(Dataset Opens)
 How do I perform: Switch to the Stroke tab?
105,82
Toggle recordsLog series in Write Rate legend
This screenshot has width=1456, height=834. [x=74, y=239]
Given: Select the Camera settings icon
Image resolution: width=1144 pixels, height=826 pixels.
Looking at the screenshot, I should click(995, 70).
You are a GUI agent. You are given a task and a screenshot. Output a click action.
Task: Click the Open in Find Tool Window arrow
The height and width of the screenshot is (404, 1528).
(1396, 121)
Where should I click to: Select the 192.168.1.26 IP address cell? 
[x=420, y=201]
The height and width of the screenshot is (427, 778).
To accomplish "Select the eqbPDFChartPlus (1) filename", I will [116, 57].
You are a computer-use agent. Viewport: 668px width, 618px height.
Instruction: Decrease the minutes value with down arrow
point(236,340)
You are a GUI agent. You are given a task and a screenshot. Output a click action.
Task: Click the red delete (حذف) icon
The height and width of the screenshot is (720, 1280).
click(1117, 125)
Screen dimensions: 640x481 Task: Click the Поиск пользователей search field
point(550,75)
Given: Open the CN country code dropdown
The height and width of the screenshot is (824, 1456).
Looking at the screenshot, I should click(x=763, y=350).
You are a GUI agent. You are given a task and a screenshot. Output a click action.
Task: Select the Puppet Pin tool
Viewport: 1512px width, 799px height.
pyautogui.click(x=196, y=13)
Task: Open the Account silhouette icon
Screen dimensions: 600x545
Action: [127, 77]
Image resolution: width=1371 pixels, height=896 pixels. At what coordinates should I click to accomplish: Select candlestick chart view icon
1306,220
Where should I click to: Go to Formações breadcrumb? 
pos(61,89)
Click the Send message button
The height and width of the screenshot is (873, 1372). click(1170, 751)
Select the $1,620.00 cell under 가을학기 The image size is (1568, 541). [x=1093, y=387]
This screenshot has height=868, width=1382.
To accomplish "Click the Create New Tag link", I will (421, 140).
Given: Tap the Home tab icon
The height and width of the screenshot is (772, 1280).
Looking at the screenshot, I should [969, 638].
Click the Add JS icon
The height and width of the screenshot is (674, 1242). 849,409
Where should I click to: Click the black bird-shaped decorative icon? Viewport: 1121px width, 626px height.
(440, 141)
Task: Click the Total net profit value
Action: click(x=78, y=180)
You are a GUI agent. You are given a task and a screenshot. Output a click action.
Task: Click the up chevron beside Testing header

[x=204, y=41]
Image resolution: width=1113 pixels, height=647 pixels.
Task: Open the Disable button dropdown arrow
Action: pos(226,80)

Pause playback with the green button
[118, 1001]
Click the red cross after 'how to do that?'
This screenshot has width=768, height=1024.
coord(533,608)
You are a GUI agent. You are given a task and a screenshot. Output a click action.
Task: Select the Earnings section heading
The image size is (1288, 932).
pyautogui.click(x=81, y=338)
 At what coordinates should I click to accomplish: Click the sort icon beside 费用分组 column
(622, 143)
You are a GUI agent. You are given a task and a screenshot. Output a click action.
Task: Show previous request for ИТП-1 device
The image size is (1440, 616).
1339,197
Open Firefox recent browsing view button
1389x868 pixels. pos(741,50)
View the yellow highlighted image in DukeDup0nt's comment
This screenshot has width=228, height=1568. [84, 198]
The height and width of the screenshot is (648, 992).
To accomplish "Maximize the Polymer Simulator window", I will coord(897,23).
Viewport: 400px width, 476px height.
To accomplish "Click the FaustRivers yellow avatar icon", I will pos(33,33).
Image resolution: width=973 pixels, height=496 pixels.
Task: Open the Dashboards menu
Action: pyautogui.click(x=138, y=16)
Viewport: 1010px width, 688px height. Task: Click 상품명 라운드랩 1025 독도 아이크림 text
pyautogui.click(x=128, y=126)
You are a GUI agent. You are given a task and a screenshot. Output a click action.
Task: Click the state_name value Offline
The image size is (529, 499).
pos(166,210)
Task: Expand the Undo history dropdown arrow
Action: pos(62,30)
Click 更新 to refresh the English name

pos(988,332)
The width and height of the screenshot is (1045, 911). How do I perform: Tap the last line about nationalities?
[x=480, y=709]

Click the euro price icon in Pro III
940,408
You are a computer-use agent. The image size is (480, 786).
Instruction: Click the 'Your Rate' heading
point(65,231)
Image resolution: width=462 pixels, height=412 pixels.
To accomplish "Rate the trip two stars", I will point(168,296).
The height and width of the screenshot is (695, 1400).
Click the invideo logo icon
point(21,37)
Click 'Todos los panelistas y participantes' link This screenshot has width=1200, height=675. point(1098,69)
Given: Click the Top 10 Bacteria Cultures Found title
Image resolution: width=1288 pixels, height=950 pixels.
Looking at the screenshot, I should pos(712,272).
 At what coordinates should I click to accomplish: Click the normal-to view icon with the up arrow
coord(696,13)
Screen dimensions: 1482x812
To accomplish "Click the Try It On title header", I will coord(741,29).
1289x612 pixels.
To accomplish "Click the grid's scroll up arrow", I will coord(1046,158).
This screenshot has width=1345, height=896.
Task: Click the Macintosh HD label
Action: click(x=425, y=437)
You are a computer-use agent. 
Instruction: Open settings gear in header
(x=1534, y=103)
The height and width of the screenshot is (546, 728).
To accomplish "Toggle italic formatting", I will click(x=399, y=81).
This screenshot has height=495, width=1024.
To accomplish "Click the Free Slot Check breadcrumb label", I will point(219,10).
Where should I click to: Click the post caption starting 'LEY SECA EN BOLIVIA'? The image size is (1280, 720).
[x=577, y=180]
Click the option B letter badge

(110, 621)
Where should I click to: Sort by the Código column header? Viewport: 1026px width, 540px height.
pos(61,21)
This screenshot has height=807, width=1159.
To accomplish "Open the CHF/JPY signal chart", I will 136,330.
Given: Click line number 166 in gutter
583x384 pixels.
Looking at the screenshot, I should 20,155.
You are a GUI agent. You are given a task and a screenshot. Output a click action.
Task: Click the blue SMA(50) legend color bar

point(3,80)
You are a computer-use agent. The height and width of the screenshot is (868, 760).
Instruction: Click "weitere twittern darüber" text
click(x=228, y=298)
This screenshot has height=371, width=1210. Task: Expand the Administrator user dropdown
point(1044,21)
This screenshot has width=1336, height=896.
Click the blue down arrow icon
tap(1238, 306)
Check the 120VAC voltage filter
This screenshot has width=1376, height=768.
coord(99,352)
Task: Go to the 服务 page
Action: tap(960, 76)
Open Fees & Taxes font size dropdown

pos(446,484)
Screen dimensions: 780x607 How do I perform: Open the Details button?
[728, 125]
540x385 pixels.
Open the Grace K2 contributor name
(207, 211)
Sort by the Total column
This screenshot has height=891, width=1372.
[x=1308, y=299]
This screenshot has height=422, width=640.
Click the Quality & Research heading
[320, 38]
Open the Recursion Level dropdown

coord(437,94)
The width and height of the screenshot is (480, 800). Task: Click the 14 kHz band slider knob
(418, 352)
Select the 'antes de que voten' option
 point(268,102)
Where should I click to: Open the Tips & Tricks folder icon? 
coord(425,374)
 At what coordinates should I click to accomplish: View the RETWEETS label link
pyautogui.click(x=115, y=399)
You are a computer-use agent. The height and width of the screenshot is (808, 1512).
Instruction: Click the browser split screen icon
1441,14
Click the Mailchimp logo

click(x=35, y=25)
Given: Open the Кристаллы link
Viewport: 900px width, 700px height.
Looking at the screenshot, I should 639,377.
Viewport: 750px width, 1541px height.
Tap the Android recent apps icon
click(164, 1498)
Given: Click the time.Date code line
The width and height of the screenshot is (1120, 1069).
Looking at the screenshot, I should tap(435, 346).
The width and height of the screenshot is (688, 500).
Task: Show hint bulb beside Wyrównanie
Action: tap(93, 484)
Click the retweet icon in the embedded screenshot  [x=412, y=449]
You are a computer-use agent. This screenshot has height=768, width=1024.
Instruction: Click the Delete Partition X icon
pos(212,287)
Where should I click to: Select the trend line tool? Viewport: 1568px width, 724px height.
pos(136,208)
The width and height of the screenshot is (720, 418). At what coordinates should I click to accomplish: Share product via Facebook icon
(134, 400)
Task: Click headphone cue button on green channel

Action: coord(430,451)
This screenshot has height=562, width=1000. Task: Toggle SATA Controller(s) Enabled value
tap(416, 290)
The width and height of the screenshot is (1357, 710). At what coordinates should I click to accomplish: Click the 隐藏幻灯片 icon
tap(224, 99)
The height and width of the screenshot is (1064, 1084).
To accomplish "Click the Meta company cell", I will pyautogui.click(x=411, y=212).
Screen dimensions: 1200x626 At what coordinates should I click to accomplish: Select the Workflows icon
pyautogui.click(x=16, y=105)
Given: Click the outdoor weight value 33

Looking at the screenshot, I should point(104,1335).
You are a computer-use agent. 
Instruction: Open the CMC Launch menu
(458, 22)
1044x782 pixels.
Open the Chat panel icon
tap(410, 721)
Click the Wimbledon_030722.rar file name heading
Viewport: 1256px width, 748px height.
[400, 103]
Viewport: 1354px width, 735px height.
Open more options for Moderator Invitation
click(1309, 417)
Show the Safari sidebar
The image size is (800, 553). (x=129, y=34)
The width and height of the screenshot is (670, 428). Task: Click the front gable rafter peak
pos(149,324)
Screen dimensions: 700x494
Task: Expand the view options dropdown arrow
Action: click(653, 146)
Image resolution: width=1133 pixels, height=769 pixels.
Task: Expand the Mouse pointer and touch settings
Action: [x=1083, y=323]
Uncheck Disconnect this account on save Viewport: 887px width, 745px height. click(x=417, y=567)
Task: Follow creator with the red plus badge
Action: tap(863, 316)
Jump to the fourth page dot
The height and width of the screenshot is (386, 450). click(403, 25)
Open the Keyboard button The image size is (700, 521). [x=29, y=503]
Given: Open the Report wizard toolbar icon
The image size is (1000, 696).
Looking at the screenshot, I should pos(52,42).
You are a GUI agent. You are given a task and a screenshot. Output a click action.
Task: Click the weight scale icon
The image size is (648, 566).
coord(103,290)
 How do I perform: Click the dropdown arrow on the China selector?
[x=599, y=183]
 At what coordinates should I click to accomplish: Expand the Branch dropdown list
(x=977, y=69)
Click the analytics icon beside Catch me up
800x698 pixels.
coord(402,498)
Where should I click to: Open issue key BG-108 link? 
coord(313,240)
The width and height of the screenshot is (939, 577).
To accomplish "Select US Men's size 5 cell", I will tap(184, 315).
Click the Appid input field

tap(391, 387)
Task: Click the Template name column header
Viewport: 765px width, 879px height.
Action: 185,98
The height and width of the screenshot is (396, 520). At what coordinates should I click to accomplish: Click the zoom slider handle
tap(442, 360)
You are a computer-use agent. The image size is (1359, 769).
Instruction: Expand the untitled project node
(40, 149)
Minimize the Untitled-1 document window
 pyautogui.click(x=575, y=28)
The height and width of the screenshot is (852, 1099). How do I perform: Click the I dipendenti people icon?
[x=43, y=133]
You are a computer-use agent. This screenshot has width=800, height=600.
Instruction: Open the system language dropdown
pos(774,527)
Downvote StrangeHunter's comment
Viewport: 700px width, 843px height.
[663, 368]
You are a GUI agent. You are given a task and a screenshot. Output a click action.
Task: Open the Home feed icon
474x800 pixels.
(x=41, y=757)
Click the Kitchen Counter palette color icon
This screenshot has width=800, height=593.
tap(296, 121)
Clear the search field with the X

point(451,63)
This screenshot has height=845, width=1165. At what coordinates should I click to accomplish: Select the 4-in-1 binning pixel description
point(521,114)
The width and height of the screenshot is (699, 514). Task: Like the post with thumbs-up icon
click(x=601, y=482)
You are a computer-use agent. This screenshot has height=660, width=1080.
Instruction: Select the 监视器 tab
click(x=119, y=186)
(Dataset Closes)
What needs to be done. Write out the line containing "The width and height of the screenshot is (699, 514)." and every line after it through the end of the entries. Keep each one exactly as it is, and add nothing.

Solution.
The width and height of the screenshot is (699, 514). Task: Like the post with thumbs-up icon
click(x=601, y=482)
You are a computer-use agent. This screenshot has height=660, width=1080.
Instruction: Select the 监视器 tab
click(x=119, y=186)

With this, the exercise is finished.